Community discussions

MikroTik App
 
ISPIE001
just joined
Topic Author
Posts: 5
Joined: Thu Jan 18, 2018 12:00 pm

CCR2216 - Issues

Mon Dec 09, 2024 1:55 pm

From your own product page "If you are a rather large ISP, dealing with dynamic routing, massive BGPs, complex firewall rules, and intricate quality of service configurations..This is the right device for you"

I'm sorry Mikrotik, we are not seeing this and are currently in the process of rolling back to the CCR1072s

The layer 3 hardware offloading seems to struggle with full tables
We are seeing firewall rules not work
Winbox 3 issues with logging in to the routers - gets solved temporarily on reboot

From what I can see this router DOES NOT work well as an edge router with multiple full tables and I would be eager to see what experiences others have had with the 2216 before we put 8 of them on Ebay
 
User avatar
mkx
Forum Guru
Forum Guru
Posts: 13060
Joined: Thu Mar 03, 2016 10:23 pm

Re: CCR2216 - Issues

Mon Dec 09, 2024 2:28 pm

The text from product page you quoted was there before L3HW became available on CCR2216.

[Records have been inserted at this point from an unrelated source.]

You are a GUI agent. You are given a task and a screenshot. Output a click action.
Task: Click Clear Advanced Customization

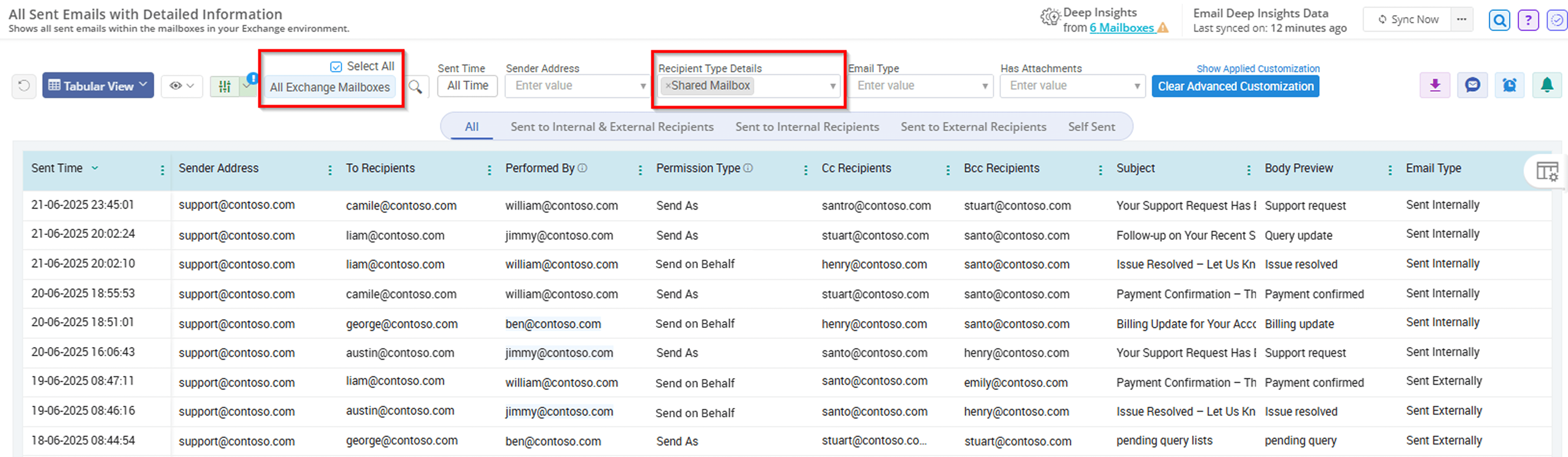pos(1235,86)
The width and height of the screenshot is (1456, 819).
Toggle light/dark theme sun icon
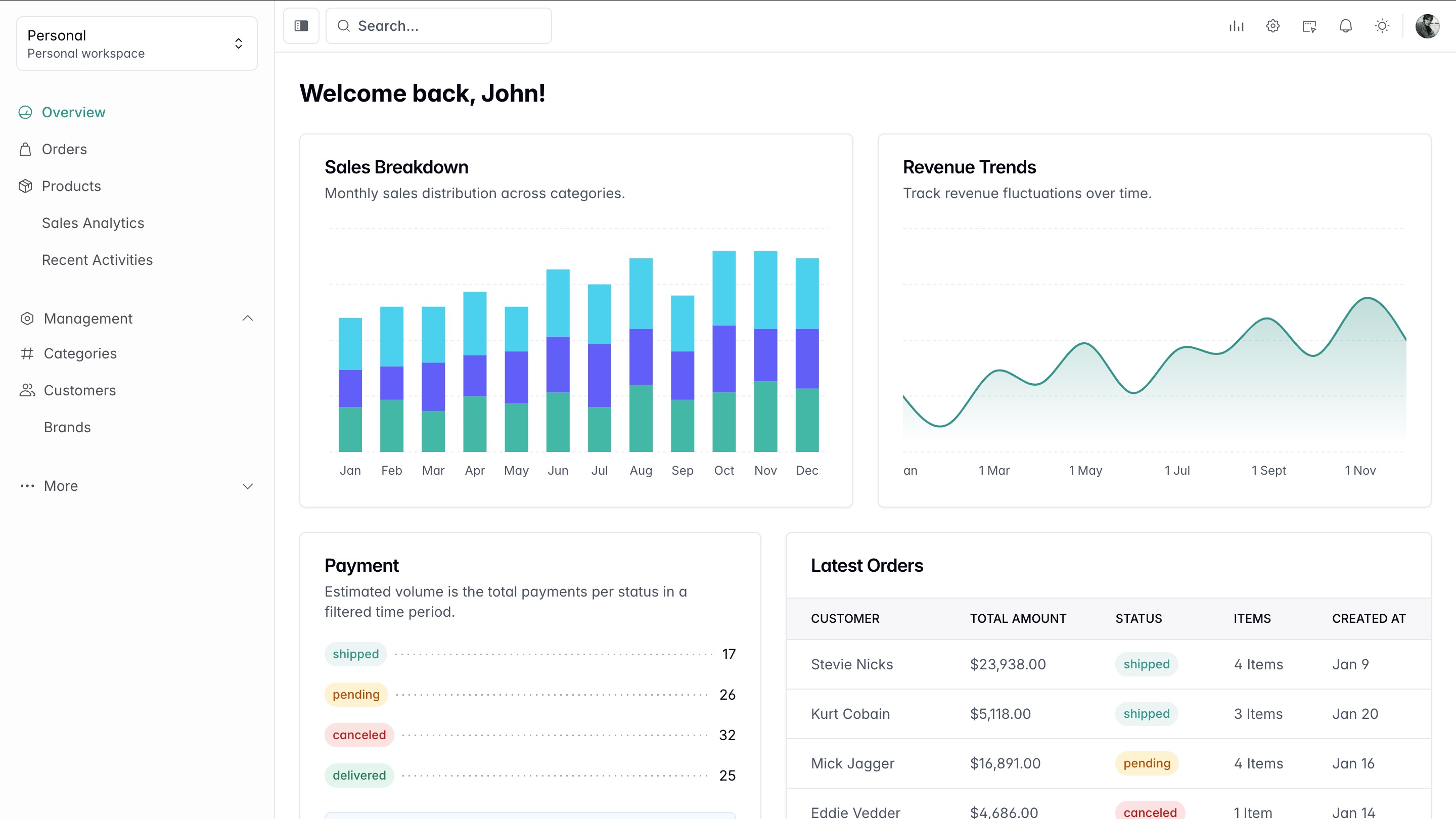coord(1382,26)
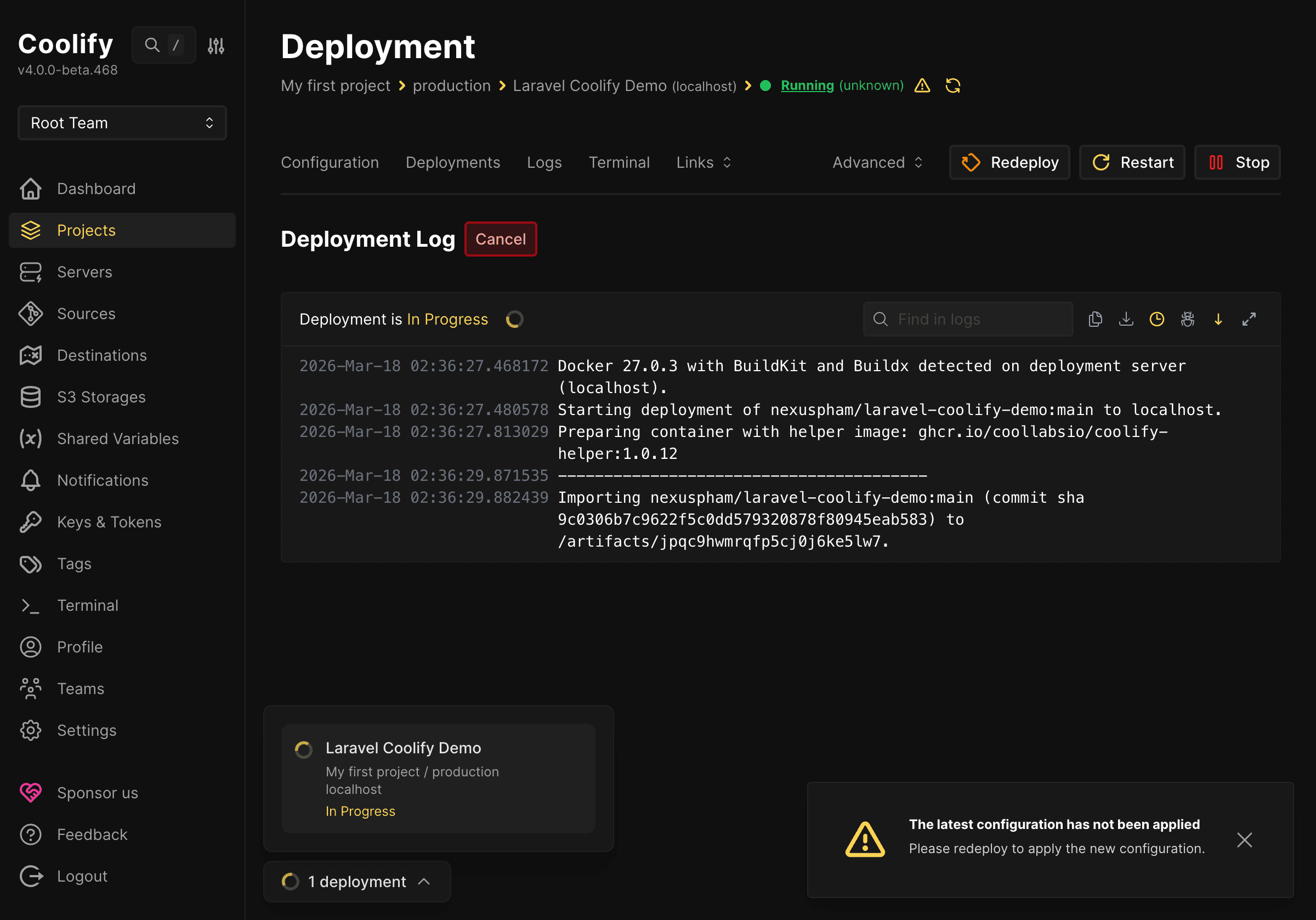Expand the deployment log to fullscreen
This screenshot has height=920, width=1316.
(x=1250, y=319)
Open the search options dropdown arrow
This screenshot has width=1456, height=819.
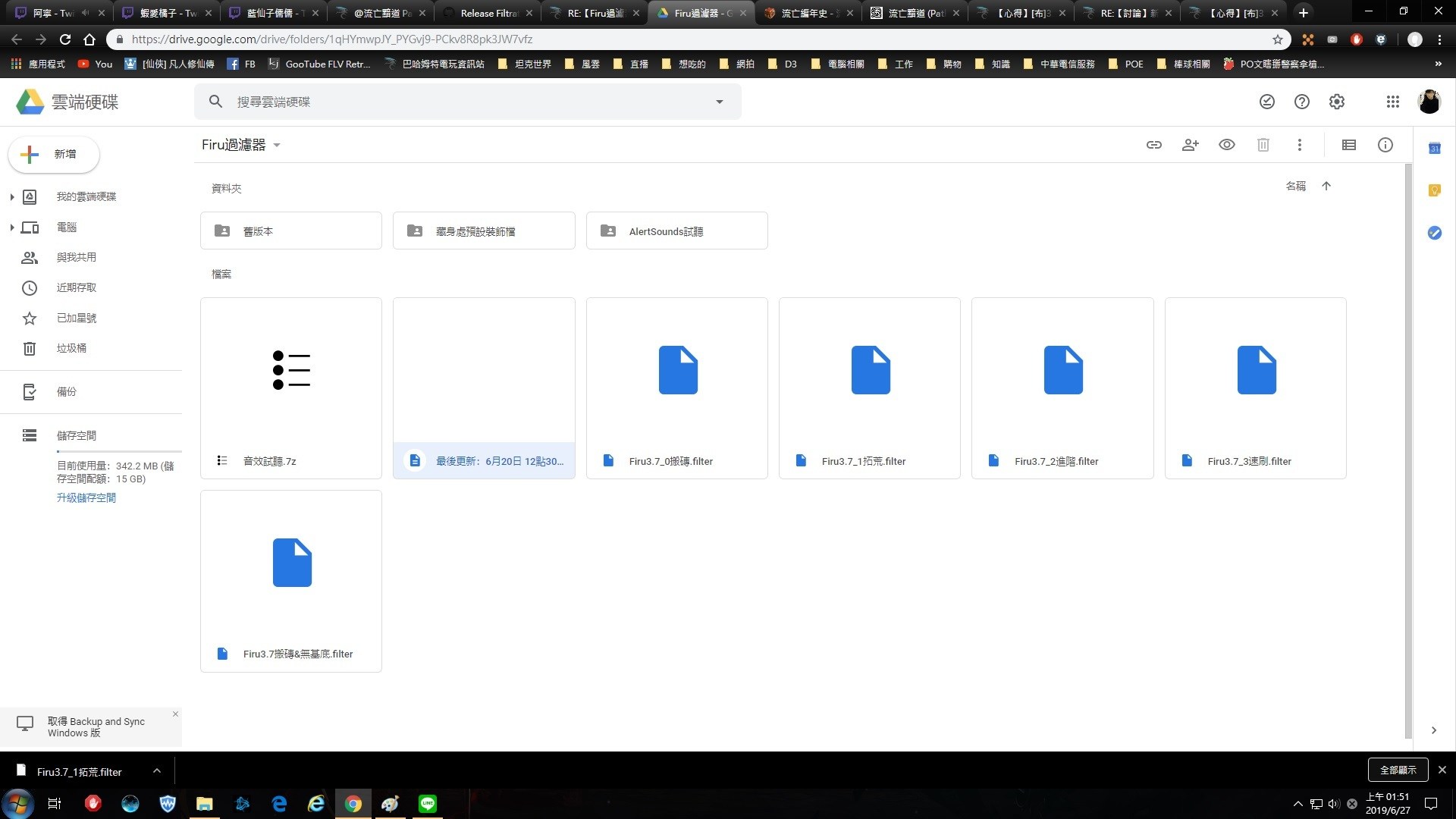tap(719, 102)

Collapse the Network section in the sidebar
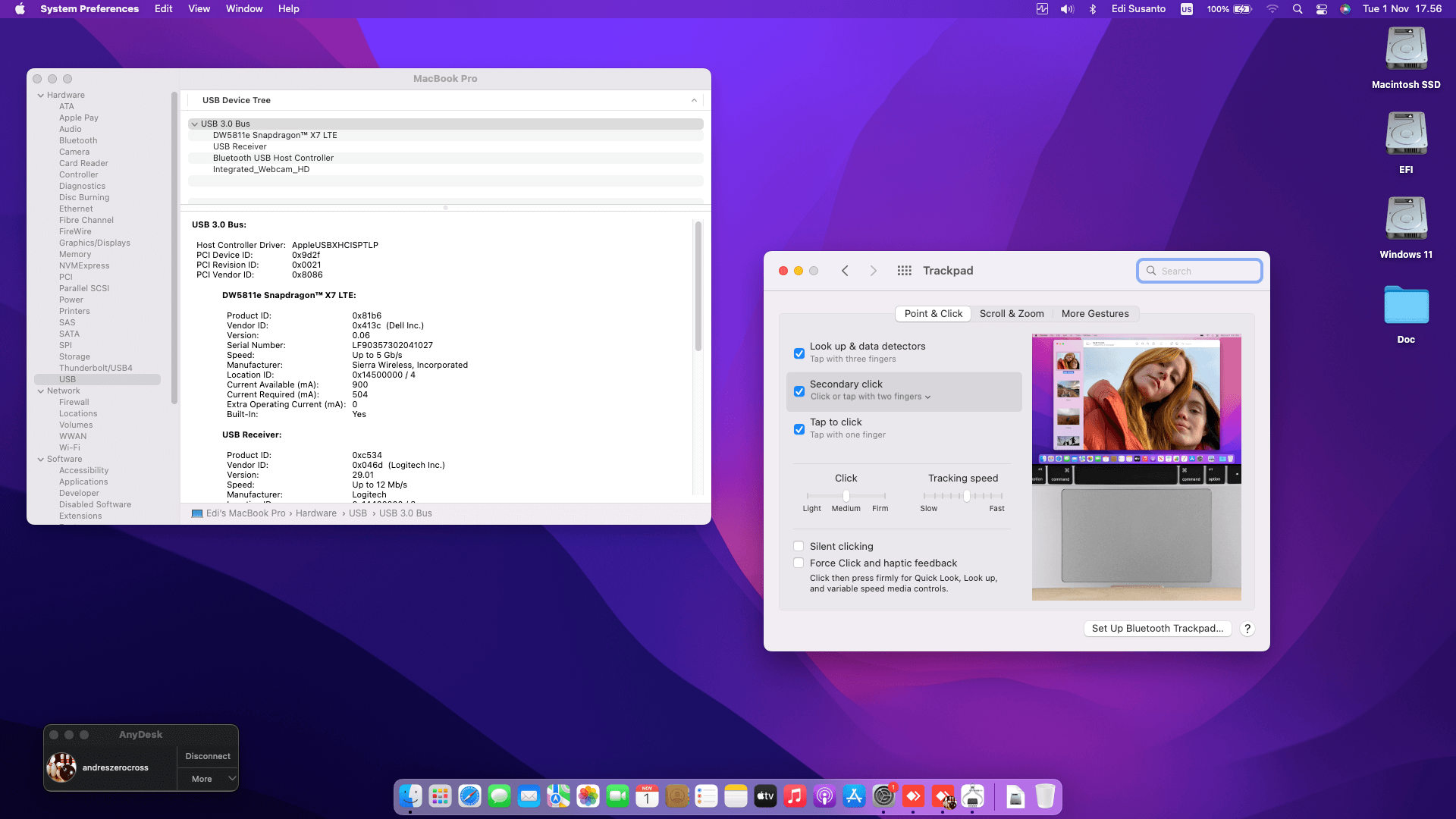pos(41,391)
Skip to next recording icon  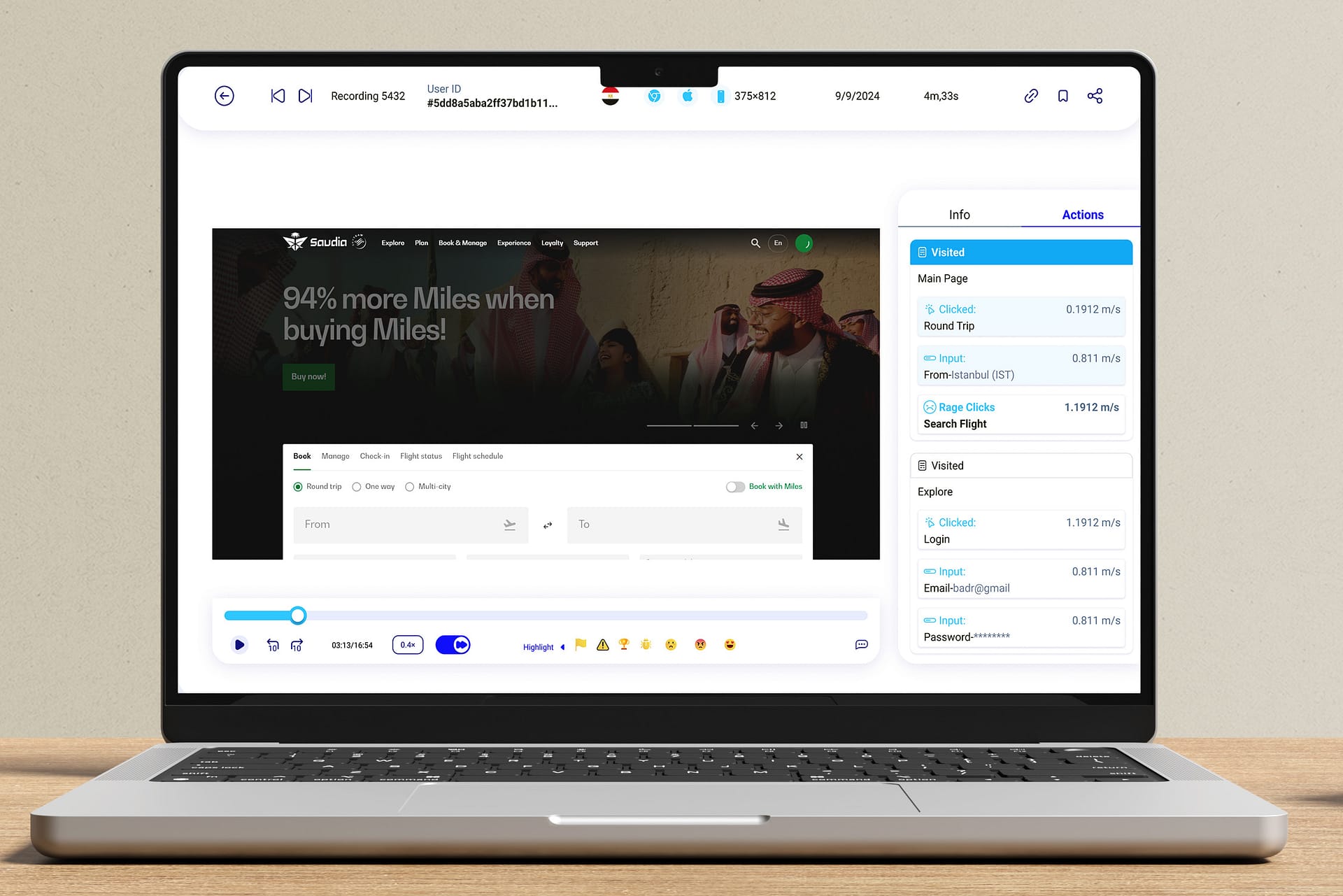[305, 96]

It seems that L3HW got broken in latest stable ROS (7.16.2) ... it's likely it runs out of routes memory. And when using device "with several full tables", this likely gets triggered much faster than when used as simple router in the corner of a fairly small LAN. So if you disable L3HW offload, then your routers should be stable, but indeed you'll loose some routing performance (and CCRS1072s may indeed be faster).
 
ISPIE001
just joined
Topic Author
Posts: 5
Joined: Thu Jan 18, 2018 12:00 pm

Re: CCR2216 - Issues

Mon Dec 09, 2024 4:21 pm

Disabling it hits 100% CPU very fast - kernel panic reboots etc etc !!
 
lele
newbie
Posts: 34
Joined: Thu Apr 02, 2015 1:20 am

Re: CCR2216 - Issues

Wed Dec 11, 2024 6:48 pm

We are in the process of deploying 4 CCR2216s as "backbone" routers, replacing the aging 1072s.
They are basically used as L3 switches, no firewall (just basic input firewall), no nat, no conntrack, single table. Just several fast ports with traffic going trough, connecting the border with the access layer.

They do OSPF and iBGP with a pair of reflectors, but they aren't seeing the full view. just ~3000 internal routes v4, and ~2000 v6. All four are new deploys, with 7.17rc2.
While most of the routing is fairly stable. We have a number (~300) of /32s for customers that are moving public addresses between POPs. These /32 may change, disappear, reappear a few times per day, per customers.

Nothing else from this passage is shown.